Puis, ils ont été répartis en quatre groupes distincts, à l'occasion d'une pause de 12 minutes. Ces groupes devaient, pour l'un, plancher sur un puzzle complexe, pour un autre, faire ce qu'ils voulaient pour se relaxer, pour un autre, remplir une tâche ennuyante au possible, et pour le dernier, se mettre aussitôt à réfléchir en groupe au problème soumis (autrement dit, pas de pause pour eux). Une fois les 12 minutes écoulées, tous les groupes ont dû se remettre à plancher sur le problème auquel chacun avait déjà réfléchi individuellement.
Résultat? Vous le connaissez déjà : le groupe le plus performant, c'est-à-dire celui qui a émis le plus d'idées intéressantes, a été celui à qui on avait demandé d'accomplir une tâche sans intérêt. L'explication est simple : leur cerveau a été contraint d'arrêter de penser au problème, devant se concentrer sur autre chose, mais surtout, toute sa capacité n'a pas été accaparée par la nouvelle tâche à mener à bien (contrairement au puzzle), si bien que leur esprit a pu se mettre à rêvasser. Un peu comme lorsqu'on lave la vaisselle ou lorsqu'on passe le balai par terre : le geste est mécanique et nos pensées se mettent à vagabonder agréablement. Bref, leur créativité a été décuplée par le simple fait d'avoir été "forcés" à leur insu à rêver éveillés.
C'est d'ailleurs la technique régulièrement utilisée par Tor Myrhen, le président et chef de la création de l'agence publicitaire Grey New York, pour dénicher des idées de génie. Quand il lui reste très peu de temps pour répondre à la commande d'un client, il procède en trois étapes :
1. Il emmagasine le plus de stimuli possible en un temps record. Dernièrement, il a ainsi lu de la première à la dernière page tout un exemplaire du magazine Wired, et il est allé voir au cinéma juste après le film Django Unchained.
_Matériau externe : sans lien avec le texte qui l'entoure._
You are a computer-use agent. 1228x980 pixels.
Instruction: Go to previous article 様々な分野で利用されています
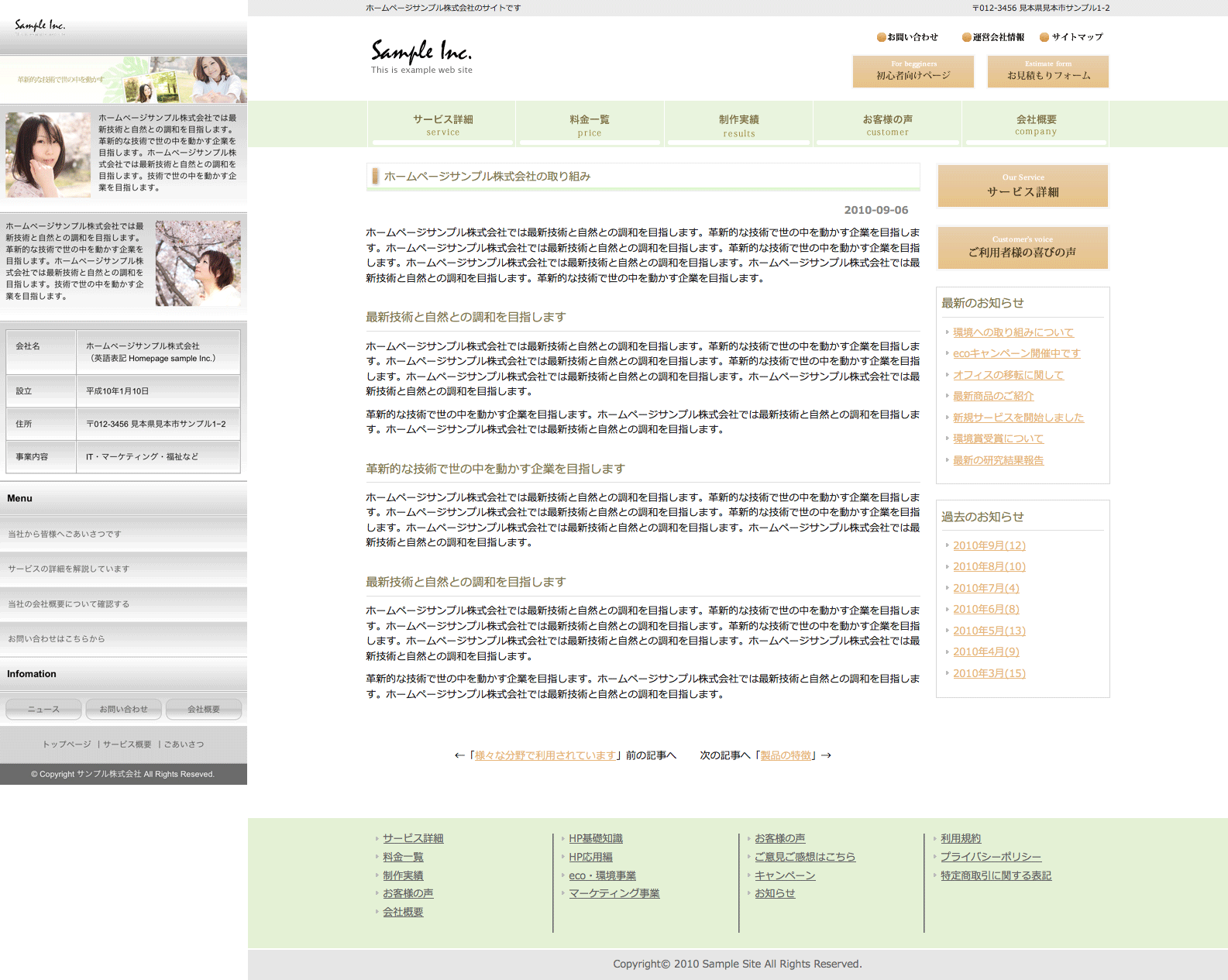[x=545, y=755]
2. Il s'installe tranquillement à son bureau, la nuit, avec un verre de whisky et de la bonne musique sur son iPod, et pense à tout et à rien. «Après avoir bien nourri mon cerveau, je le mets dans de bonnes dispositions, et ça vient tout seul», a-t-il expliqué au WSJ.
Voilà. Peut-être ces suggestions vous permettront-elles de vous faire trouver, un jour, la meilleure idée que vous ayez jamais eue. N'hésitez pas dès lors à m'en faire part.
En passant, George Lucas, le père de Star Wars, aime à dire : «L'art, ce n'est pas d'arriver avec des idées neuves, mais d'interpréter les idées qui nous entourent depuis toujours».